Türkiye'nin memur portalı

Oturum aç Oturum aç Üye ol Üye ol Parolamı unuttum Parolamı unuttum

nurullah genç

paylaş araştır

 

  1. erzurum doğumlu siyasal bilimler üzerine tahsil görmüş Profesör doktor. aynı zamanda çok güzel şiir yazan muhterem insan. yağmur şiiri ayrı güzeldir

    .

    .

    .

    Yağmur, seni bekleyen bir taş da ben olsaydım

    Çölde seni özleyen bir kuş da ben olsaydım

    Dokunduğun küçük bir nakiş da ben olsaydım

    Sana sırılsıklam bir bakiş da ben olsaydım

    Uğrunda koparılan bir baş da ben olsaydım

    Bahira'dan süzülen bir yaş da ben olsaydım

    Okşadığın bir parça kumaş da ben olsaydım

    Senin için görülen bir düş de ben olsaydım

    Yeryüzünde seni bir görmüş de ben olsaydım

    Senin visalinle bir gülmüş de ben olsaydım

    Sana hicret eden bir Kureyş de ben olsaydım

    Damar damar seninle, hep seninle dolsaydım

    Batılı yıkmak için kuşandığın kılıcın

    Kabzasında bir dirhem gümüş de ben olsaydım

     
  2. Erzurumda çalıştığım radyo programında tanıştığım iktisatçı şair.

     
    (Bkz: sanat)(Bkz: iktisat)(Bkz: erzurum)
  3. spoiler

    dizelerinin sahibi şair .

    çok bilinmez ama "siyah gözlerine benide götür" gerçekten güzel bir şiirdir.

     
  4. fakülte de hocam olan iktisat profesörü, insan sarrafı, duayen, hisli şair. yönetim ve organizasyon diye bir derse girerdi. iki saatlik dersi birleştirirdi ve o iki saat iki dakika gibi izafiyete dönerdi. anlatırdı; şiir gibi, su gibi akıcı türkçesiyle. hayran hayran dinlerdim. hayata dair ne çok şey anlatırdı.
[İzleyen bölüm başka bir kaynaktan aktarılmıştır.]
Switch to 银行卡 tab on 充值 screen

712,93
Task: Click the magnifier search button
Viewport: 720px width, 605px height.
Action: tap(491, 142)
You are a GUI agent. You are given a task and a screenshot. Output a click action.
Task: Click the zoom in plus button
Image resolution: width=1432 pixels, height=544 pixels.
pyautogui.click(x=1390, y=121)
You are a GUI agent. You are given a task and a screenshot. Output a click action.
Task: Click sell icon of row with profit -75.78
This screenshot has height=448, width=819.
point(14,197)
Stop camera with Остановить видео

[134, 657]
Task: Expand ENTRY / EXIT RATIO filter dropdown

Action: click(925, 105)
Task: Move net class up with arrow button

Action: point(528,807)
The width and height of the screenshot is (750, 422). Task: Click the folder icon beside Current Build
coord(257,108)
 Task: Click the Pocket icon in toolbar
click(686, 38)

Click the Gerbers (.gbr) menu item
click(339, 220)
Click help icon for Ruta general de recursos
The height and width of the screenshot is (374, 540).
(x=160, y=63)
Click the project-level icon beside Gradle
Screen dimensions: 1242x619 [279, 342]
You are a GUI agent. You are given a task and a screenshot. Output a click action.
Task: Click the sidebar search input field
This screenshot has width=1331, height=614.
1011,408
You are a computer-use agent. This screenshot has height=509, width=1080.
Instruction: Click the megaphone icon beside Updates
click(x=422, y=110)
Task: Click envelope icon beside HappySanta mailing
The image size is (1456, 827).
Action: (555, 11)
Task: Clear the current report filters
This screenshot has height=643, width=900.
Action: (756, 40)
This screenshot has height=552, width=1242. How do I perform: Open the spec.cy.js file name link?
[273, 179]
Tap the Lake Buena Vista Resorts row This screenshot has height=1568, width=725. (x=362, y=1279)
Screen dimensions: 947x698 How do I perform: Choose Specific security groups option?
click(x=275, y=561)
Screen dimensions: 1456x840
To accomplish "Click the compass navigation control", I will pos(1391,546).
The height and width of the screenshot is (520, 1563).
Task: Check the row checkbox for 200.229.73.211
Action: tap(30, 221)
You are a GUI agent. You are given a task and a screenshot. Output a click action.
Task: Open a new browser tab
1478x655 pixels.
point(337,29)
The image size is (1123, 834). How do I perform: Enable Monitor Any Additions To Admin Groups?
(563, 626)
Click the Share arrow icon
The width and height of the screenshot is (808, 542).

    sonraları hep irtibat halinde olduk. siyasete atılmak istedi. çok üzüldüm. siyaset ona göre değildi. çünkü onun durduğu yerde siyasetçilerin gölgesi gezmez. onların ütopyaları onunkilere benzemez. bir hocadan çok onun şairliğine hayranım. hayranıyım; yüreğimde yeri var kelimelerinin çünkü. insan şu dizeleri yazan bir insana bir şaire nasıl hayran olmaz, nasıl saygı duymaz?

    "yeter ki o nazenin kalbin emir buyursun,

    kâinat yıkılsa da yüreğimde uyursun."

    yağmur şiiri var mesela. yıllarca yazdığını anlatmıştı. avrupa gezilerinde, memleket trenlerinde, yol güzergahlarında ilmek ilmek dokuduğunu anlatmıştı. o muhteşem dizeler öyle nakış oldu. mesela anlamını bilmediğimiz bir kelimedir rüveyda. adım adım demek ve aşağıdaki dizelere bir bakın, bakalım. yürümek ne imiş, bir öğrenin.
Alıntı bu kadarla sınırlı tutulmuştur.